Activity - Copy the passage of the Medicare fraud article word for word, starting at "Kevin McMahon, 31, a" and ending at "University Medical Center.".

Exercise text -
********

A Seaford nurse was arrested late last month in conjunction with a scheme that was meant to defraud Medicare and Medicaid of more than $800 million.

Kevin McMahon, 31, a registered nurse pleaded guilty in federal court to stealing the synthetic opioid fentanyl from the Nassau University Medical Center.

McMahon’s actions were part of a larger plot that was intended ultimately to defraud the hospital of more than $800 million in false claims.

Four New Yorkers joined McMahon in the dock, including two physicians, a pharmacist who had lost his license and a pharmacy owner. They were identified as Dr. Anna Steiner, 63, of Valaitie; Dr. Denny Martin,46, of New York City; and Andrew Barrett, 60, and Phyllis Pincus, 58, both of New City.

Steiner, a licensed anesthesiologist, was charged in what police described as a $17.4 million health care fraud scheme in which he would allegedly receive kickbacks in exchange for medical equipment, diagnostic tests that were unnecessary and prescription drugs. He was charged with health care fraud for his role in submitting false Medicare claims for procedures that were never performed.

Martin’s company submitted more than 3,000 false Medicare claims for home health and podiatry visits, beginning in 2015, according to prosecutors

Barrett, a pharmacist with previous convictions for health care fraud was barred from carrying out Medicare and Medicaid transactions as a condition of his parole. He allegedly conspired with Pincus, the owner of two New York pharmacies, to submit claims for drugs that were never given to patients.

“As alleged, defendants charged in the Eastern District of New York used fraud and deceit to steal Medicaid and Medicare funds meant to protect our elderly and most vulnerable residents,” U.S. Attorney Richard Donoghue said in a news release. “As this initiative demonstrates, we will continue t bring to justice those who defraud our nation’s health care programs.”

According to Brian Benczkowski, assistant attorney general of the Justice Department’s criminal division, doctors and other medical professionals who fraudulently bill federal health care programs are “robbing vulnerable patients of necessary medical care” and stealing from taxpayers.

“The medical professionals and others engaging in criminal behavior by peddling opioids for profit continue to fuel our nation’s drug crisis,” he said.

********

Extracted material -

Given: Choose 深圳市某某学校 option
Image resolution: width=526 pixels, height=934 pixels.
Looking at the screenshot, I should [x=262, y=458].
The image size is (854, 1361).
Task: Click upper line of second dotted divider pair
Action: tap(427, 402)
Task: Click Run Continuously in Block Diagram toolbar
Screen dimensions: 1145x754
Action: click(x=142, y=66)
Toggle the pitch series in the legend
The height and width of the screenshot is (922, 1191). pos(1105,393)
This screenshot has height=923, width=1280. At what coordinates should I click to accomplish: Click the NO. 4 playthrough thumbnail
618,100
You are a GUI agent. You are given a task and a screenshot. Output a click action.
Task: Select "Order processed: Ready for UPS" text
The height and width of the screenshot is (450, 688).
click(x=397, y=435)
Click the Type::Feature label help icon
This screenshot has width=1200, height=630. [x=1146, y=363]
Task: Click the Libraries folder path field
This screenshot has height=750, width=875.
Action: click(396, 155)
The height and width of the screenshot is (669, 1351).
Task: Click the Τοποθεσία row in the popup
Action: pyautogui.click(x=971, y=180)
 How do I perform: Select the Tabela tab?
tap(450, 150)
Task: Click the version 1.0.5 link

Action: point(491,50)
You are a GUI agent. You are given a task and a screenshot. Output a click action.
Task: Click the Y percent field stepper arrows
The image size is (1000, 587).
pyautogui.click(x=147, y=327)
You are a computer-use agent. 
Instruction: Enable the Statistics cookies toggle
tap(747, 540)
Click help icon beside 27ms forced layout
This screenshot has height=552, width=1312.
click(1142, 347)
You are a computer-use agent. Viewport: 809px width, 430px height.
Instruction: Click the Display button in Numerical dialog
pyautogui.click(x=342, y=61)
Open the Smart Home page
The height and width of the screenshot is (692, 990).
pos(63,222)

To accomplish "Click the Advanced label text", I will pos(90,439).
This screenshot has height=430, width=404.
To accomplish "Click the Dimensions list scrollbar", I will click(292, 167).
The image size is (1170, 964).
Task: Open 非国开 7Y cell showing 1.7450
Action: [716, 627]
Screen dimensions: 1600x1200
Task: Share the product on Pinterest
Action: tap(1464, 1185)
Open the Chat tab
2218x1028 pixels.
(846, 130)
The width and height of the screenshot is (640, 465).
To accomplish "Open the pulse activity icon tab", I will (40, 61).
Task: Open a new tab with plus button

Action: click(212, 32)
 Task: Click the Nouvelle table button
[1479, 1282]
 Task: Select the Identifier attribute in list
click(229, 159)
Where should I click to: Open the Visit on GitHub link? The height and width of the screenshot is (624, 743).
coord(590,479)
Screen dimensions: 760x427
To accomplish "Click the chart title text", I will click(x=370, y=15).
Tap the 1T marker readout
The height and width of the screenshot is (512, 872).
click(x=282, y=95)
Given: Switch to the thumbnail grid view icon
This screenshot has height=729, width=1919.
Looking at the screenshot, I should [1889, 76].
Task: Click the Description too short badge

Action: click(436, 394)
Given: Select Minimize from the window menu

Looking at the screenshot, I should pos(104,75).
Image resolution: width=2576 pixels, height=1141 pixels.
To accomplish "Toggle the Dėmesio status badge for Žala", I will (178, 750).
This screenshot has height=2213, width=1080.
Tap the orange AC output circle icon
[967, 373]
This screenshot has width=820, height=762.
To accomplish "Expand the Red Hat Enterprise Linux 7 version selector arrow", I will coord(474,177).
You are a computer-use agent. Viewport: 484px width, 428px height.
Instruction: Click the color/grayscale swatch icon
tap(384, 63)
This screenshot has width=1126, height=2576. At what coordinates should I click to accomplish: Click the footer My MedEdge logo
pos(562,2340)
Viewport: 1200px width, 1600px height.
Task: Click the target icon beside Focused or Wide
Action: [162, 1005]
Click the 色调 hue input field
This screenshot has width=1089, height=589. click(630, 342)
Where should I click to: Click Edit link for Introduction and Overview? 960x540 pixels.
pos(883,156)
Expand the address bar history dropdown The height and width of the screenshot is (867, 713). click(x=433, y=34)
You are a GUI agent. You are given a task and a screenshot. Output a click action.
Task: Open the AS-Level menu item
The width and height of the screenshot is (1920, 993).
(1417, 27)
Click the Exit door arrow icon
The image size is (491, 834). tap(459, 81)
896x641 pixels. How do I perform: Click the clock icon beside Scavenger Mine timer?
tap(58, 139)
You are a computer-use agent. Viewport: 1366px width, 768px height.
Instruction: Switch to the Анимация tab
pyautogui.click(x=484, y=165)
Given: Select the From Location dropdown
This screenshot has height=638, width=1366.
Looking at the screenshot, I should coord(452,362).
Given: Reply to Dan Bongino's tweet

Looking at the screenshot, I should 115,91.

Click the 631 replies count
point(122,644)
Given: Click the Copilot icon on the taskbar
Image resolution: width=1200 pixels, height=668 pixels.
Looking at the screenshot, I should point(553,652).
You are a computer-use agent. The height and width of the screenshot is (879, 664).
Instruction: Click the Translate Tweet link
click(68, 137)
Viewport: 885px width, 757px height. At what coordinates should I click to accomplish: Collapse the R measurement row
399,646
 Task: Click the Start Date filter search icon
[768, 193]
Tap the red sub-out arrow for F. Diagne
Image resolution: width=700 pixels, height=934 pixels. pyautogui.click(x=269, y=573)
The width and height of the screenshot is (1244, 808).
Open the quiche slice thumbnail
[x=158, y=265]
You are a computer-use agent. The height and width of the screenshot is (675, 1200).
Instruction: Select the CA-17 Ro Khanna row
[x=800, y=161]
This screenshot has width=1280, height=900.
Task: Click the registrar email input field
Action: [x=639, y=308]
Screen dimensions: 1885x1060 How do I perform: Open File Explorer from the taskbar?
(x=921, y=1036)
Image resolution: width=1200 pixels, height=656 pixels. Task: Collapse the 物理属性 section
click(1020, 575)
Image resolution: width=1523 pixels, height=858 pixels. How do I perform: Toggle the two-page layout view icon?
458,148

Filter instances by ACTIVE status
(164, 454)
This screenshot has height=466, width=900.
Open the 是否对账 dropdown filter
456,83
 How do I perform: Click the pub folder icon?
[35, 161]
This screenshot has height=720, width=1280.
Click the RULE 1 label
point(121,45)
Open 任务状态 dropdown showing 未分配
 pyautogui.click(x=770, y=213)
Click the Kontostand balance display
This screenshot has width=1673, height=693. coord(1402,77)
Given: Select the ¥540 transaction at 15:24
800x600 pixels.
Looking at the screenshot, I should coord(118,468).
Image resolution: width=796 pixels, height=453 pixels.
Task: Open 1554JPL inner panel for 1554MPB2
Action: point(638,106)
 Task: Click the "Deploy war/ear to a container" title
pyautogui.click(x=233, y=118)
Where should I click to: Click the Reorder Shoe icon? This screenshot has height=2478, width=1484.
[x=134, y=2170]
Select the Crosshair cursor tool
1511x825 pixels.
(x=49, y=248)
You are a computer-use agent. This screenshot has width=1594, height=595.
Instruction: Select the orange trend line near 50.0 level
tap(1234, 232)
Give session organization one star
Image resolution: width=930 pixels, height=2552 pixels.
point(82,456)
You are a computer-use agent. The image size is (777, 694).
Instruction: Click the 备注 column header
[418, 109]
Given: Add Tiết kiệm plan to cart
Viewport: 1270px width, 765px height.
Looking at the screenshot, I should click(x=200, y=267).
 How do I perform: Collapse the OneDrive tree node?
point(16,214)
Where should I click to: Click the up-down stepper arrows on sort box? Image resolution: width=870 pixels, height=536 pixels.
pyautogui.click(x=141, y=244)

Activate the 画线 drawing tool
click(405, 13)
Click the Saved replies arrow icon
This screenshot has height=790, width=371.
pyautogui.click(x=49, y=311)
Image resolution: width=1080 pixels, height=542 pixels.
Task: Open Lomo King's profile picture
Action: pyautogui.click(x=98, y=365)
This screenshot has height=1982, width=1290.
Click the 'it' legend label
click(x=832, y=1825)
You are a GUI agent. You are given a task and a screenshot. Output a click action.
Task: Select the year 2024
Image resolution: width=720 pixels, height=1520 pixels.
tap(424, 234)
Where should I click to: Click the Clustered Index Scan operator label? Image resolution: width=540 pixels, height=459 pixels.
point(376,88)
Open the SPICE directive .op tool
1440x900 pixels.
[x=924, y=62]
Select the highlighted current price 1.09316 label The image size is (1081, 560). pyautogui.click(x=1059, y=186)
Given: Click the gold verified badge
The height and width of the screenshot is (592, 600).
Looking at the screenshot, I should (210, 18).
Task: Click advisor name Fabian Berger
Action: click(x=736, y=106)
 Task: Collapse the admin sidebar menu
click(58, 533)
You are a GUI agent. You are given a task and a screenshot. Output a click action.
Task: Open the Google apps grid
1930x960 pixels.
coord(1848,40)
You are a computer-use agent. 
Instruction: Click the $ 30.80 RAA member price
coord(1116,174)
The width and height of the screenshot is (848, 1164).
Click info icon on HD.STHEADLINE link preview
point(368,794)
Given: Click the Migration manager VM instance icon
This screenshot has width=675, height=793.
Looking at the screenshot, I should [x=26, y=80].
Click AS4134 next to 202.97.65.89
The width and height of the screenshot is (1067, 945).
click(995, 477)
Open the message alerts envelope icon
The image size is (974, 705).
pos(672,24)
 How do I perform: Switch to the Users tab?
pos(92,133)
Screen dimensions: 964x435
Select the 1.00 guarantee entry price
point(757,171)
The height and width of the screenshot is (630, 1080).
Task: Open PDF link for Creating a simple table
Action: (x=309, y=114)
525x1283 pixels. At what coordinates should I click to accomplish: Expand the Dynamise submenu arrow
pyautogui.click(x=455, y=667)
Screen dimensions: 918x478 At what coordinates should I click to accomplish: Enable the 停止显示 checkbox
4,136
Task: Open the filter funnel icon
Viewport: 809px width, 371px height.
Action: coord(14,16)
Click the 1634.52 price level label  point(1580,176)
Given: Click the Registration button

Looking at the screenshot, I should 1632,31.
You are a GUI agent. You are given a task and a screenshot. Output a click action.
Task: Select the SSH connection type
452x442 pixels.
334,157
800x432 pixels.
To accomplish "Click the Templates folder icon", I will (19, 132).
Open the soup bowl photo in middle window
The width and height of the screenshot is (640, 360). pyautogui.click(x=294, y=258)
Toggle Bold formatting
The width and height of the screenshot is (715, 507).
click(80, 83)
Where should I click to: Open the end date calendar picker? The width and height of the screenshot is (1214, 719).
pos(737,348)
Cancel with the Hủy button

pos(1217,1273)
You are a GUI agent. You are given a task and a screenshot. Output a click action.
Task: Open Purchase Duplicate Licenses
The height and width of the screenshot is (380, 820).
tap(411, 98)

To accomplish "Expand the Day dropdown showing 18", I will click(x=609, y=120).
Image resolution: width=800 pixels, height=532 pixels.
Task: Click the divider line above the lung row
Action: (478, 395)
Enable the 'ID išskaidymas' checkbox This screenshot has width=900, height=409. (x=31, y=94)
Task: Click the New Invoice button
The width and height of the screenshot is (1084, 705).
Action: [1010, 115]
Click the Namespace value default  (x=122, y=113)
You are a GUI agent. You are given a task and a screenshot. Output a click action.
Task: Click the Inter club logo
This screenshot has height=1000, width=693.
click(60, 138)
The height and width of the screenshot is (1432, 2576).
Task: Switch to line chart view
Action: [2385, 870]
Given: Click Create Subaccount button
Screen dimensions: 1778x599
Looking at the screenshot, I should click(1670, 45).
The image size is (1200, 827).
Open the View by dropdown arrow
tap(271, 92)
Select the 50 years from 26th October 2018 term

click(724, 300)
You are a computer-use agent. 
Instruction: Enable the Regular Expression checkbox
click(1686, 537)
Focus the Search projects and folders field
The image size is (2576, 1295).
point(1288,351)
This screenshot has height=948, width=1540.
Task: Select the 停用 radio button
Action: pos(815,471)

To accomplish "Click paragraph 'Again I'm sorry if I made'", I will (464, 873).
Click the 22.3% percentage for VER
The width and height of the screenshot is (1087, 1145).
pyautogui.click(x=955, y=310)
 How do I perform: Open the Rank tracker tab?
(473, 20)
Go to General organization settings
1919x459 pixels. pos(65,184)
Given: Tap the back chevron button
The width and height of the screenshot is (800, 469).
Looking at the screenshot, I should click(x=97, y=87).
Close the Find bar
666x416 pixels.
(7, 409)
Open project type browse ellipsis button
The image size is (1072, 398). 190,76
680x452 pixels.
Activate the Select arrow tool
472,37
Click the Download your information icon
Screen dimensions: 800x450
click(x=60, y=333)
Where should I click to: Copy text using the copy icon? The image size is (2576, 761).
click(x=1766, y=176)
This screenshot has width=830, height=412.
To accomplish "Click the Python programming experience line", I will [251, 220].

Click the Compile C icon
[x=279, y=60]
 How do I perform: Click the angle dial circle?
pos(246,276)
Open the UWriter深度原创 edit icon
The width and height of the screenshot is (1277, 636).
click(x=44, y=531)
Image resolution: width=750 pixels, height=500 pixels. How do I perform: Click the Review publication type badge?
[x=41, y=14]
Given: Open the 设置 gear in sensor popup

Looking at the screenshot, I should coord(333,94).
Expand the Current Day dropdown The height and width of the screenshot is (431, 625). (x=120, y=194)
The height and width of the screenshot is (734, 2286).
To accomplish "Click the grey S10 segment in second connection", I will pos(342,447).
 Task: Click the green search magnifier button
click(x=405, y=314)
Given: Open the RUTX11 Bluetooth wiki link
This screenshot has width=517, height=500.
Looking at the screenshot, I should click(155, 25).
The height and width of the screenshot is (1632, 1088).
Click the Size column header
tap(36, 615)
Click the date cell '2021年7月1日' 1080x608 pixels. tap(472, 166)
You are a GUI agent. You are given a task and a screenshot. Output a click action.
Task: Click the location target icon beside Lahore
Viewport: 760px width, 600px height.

********

Finished exercise -
Kevin McMahon, 31, a registered nurse pleaded guilty in federal court to stealing the synthetic opioid fentanyl from the Nassau University Medical Center.